Understanding Your Pathology Report
In recognition of National Prostate Cancer Awareness Month, it is appropriate to understand the pathology report. All treatment begins with a diagnosis. It is pathology that provides this first step. If you have been recently diagnosed with cancer, or another disease, it is important to get a copy of your pathology report. In order to be an empowered patient, you need to understand every item in the report.
There are several key elements that should be in every pathology report.
Diagnosis – This is the final pathologic diagnosis.
Gross description – The macroscopic features of the specimen, i.e. dimensions, color, consistency, etc. are described.
Microscopic description – The appearance of the specimen as seen under the microscope is contained here.
Synoptic report – Often will be part of the report for a cancer diagnosis when an organ is removed during surgery. Important features of the tumor impacting prognosis and treatment will be listed.
Comment – Sometimes in controversial or difficult diagnoses there will be a comment explaining the findings, often with suggestions for follow up testing.
A great resource can be found with this video.

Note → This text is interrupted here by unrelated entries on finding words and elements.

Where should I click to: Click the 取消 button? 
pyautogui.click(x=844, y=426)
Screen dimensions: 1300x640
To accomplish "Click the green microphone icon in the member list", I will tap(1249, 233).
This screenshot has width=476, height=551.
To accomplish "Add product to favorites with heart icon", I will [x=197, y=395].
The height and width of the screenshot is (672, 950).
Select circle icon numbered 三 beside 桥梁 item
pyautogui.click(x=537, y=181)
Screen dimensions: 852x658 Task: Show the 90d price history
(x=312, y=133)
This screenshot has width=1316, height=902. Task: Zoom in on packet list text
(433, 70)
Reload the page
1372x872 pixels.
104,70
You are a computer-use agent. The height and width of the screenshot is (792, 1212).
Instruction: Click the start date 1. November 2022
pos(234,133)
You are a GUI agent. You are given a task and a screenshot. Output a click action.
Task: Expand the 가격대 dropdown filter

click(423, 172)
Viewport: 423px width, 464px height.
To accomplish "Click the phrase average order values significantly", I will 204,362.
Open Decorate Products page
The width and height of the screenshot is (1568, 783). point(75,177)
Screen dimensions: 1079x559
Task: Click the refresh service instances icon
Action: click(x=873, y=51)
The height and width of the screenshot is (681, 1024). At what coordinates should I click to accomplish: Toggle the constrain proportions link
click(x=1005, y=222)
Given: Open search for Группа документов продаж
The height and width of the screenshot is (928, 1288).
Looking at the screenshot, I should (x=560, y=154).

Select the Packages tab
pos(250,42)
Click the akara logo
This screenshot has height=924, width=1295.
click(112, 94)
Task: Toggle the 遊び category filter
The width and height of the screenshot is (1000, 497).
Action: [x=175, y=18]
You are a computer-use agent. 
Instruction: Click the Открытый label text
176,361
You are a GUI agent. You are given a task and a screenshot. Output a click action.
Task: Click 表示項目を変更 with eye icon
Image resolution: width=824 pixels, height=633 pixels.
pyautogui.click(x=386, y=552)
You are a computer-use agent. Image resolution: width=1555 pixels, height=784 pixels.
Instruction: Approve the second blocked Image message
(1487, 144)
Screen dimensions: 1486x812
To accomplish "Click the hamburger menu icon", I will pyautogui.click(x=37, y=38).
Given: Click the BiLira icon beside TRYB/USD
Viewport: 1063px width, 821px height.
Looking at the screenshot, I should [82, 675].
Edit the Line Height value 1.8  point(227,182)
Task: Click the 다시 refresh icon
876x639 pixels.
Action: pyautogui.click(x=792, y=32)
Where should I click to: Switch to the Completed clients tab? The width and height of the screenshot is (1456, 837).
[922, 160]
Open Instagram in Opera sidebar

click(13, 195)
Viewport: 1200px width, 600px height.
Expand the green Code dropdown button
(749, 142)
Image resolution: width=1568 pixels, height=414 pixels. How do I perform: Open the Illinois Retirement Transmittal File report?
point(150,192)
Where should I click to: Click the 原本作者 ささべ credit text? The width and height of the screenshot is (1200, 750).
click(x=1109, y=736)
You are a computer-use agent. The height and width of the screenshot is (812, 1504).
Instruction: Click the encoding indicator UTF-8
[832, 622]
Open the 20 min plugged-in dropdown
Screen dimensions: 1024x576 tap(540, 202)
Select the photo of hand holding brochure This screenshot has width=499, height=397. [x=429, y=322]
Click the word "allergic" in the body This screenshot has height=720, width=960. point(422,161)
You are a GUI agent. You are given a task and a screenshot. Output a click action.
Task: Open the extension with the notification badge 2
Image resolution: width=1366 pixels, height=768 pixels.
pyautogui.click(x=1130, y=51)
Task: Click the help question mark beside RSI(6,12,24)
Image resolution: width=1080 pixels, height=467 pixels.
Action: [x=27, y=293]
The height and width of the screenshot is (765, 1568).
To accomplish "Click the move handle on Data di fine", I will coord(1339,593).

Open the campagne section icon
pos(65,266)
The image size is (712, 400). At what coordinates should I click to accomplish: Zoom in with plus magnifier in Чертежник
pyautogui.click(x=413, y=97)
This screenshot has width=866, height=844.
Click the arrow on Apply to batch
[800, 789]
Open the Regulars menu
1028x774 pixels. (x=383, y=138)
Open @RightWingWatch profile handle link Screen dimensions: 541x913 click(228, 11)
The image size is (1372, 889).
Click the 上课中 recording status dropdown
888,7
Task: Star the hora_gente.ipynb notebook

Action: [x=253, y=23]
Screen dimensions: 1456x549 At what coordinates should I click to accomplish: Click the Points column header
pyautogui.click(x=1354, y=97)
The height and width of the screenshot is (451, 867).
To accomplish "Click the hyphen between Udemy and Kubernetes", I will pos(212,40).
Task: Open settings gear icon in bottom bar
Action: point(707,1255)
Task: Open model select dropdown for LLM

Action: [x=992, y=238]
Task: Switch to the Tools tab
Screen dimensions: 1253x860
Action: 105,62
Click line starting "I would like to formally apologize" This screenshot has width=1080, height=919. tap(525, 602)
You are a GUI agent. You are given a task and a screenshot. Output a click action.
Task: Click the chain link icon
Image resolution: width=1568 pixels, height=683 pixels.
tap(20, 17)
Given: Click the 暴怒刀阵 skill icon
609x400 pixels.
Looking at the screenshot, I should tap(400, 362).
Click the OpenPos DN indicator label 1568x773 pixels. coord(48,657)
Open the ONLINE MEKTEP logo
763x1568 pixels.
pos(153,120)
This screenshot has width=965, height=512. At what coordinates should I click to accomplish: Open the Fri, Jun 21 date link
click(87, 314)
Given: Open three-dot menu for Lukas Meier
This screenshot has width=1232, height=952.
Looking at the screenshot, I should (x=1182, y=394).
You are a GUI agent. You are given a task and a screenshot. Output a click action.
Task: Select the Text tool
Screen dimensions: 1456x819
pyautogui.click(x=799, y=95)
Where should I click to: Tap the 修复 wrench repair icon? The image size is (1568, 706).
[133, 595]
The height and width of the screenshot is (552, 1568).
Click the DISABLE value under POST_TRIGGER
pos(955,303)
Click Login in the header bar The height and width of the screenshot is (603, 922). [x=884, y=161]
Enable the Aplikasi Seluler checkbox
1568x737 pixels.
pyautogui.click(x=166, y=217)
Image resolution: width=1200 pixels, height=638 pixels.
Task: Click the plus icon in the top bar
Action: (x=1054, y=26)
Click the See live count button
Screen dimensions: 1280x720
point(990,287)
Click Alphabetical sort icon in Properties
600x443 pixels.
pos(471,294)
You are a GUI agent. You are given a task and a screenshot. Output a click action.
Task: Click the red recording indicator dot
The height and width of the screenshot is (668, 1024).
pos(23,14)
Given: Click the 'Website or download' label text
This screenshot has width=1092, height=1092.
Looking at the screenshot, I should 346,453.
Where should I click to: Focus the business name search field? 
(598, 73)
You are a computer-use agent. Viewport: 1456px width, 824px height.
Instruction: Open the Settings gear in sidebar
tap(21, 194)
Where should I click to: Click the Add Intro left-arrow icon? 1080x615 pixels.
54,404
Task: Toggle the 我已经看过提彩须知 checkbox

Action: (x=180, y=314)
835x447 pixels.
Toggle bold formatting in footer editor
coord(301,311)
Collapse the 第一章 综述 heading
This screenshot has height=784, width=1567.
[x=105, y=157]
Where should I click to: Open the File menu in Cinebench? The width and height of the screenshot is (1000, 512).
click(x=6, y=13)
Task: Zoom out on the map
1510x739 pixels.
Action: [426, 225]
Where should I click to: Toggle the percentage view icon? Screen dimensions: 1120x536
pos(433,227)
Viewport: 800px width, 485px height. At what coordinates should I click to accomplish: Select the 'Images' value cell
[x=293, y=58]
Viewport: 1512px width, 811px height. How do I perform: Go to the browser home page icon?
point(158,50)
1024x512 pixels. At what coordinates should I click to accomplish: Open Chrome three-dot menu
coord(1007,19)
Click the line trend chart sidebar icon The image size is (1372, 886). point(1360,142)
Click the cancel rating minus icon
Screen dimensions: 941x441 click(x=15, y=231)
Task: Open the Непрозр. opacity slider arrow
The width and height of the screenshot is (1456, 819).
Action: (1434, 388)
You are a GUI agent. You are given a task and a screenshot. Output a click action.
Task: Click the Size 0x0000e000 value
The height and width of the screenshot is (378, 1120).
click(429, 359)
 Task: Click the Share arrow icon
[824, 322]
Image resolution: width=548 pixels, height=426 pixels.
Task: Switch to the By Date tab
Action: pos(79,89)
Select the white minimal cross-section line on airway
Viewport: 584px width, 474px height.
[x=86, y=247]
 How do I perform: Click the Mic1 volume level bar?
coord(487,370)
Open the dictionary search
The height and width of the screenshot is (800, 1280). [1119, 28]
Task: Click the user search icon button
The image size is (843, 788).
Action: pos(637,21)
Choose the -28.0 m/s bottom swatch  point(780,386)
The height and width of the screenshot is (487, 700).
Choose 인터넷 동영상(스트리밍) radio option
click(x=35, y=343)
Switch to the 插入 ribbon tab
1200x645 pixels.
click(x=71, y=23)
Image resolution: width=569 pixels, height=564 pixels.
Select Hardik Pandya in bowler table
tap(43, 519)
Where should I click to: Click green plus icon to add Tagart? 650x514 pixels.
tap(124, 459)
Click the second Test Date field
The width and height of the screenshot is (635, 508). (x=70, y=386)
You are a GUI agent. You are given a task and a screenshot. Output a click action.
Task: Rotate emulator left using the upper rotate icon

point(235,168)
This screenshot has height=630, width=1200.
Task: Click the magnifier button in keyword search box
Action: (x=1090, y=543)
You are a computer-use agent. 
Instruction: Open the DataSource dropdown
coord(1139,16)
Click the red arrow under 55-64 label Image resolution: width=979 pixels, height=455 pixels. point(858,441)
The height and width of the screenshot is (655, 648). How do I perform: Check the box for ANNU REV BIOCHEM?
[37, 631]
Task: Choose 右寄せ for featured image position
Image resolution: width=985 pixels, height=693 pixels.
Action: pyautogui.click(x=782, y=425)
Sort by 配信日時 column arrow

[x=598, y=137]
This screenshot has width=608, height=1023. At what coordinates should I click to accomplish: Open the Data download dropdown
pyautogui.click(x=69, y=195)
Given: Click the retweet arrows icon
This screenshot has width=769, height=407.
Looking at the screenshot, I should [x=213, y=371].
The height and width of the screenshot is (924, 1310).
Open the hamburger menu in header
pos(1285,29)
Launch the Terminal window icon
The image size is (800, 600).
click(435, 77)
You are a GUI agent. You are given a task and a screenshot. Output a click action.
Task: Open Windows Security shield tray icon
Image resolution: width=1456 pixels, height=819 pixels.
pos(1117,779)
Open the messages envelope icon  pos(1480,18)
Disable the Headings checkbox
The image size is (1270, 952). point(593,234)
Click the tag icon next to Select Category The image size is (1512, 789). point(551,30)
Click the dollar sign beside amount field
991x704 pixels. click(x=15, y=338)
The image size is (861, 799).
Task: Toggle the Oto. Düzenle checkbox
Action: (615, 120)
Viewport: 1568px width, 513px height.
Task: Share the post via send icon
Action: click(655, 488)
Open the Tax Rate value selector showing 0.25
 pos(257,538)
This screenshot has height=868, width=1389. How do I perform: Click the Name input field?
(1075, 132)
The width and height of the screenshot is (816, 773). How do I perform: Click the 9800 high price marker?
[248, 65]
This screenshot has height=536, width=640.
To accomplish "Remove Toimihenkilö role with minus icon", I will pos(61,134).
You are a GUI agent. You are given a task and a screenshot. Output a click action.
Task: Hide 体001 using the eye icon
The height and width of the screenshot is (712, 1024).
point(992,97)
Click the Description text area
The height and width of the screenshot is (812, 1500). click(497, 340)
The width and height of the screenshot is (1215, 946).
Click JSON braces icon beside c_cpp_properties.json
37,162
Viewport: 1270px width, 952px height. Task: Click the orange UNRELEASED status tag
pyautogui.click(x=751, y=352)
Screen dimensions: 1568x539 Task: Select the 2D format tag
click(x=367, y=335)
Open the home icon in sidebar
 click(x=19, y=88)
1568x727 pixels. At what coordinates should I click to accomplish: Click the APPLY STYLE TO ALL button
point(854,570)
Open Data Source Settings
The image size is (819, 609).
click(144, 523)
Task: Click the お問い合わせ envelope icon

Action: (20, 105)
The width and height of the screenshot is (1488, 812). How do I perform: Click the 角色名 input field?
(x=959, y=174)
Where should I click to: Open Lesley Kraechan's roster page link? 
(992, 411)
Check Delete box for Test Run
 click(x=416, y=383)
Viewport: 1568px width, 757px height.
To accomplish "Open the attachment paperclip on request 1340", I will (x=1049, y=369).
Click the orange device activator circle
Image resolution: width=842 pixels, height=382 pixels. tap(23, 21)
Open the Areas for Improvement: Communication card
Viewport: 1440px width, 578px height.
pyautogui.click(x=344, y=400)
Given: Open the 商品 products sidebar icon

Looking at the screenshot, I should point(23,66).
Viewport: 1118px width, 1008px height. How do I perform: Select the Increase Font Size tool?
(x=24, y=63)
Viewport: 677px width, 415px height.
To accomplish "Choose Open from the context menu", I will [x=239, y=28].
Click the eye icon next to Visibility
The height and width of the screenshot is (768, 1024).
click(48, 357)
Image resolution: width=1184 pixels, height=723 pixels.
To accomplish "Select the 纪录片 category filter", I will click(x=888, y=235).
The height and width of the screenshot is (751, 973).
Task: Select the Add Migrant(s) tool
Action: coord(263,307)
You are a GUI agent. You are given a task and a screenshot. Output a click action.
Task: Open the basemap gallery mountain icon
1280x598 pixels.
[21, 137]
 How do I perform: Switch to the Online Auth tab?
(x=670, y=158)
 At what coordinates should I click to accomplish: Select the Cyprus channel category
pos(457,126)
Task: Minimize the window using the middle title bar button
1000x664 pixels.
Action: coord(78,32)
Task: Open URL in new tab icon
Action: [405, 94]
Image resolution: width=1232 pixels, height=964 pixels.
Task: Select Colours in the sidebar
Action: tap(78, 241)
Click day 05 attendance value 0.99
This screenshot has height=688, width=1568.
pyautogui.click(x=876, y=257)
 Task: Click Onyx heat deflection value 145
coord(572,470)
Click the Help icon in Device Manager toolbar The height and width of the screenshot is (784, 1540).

What should you look for if you have been diagnosed with prostate cancer?
For prostate cancer the key findings to look for include the following, likely in the diagnosis section:
Number of positive cores
Location of positive cores
Gleason grades and score
Other atypical acinar foci suspicious for carcinoma
The Gleason score and tumor extent measurements are the most important pathologic features.
Make sure sampling of the entire prostate – base, mid, apex, lateral, transition zones – both right and left sides, is present. Each of these items is important in determining the best treatment for your specific cancer. No two cancers are alike. This information will allow for a personalized treatment plan designed for your type of cancer.
Make sure the pathologists are board certified, have experience and the lab is accredited by a recognized agency, i.e. the College of American Pathologists.